→ **GIVEN PROBLEM**:
Pick out each line in the rows below that contains the string "pixels", matching case exactly.

START

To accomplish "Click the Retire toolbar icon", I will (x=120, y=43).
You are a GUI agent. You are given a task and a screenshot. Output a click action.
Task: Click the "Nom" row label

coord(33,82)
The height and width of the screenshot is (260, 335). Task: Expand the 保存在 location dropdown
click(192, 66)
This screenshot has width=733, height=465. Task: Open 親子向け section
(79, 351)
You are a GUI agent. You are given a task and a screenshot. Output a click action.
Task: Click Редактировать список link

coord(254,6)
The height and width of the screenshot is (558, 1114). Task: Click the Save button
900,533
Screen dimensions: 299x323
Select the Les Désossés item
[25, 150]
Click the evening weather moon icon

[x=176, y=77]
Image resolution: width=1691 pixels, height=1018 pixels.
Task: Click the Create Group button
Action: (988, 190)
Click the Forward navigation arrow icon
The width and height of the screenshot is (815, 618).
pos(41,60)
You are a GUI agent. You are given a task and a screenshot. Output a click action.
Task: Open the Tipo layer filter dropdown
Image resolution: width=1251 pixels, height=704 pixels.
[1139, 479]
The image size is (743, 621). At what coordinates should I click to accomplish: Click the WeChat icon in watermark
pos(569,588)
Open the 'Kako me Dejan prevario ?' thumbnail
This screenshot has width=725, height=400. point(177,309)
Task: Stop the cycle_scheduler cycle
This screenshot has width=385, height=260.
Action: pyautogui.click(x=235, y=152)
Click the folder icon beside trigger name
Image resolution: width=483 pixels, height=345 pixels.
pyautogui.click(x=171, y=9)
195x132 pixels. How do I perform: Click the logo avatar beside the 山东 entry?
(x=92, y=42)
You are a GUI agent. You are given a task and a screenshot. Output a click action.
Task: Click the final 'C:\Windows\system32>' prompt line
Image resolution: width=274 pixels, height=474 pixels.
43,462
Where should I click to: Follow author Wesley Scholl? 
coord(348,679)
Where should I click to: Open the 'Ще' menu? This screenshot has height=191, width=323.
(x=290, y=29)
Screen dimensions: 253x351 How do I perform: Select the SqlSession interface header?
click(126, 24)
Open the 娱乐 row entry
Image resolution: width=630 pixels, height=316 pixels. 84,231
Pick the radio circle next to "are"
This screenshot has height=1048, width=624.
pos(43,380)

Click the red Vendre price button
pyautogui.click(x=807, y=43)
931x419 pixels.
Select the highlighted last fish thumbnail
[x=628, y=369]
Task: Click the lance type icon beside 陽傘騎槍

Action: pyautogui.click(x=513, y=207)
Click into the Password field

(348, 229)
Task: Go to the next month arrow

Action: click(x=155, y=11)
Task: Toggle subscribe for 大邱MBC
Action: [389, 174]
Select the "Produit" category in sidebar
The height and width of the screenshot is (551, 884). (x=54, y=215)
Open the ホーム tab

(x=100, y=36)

END

→ **RESPONSE**:
Image resolution: width=1691 pixels, height=1018 pixels.
Image resolution: width=1251 pixels, height=704 pixels.
Image resolution: width=483 pixels, height=345 pixels.
195x132 pixels. How do I perform: Click the logo avatar beside the 山东 entry?
Image resolution: width=274 pixels, height=474 pixels.
Image resolution: width=630 pixels, height=316 pixels. 84,231
931x419 pixels.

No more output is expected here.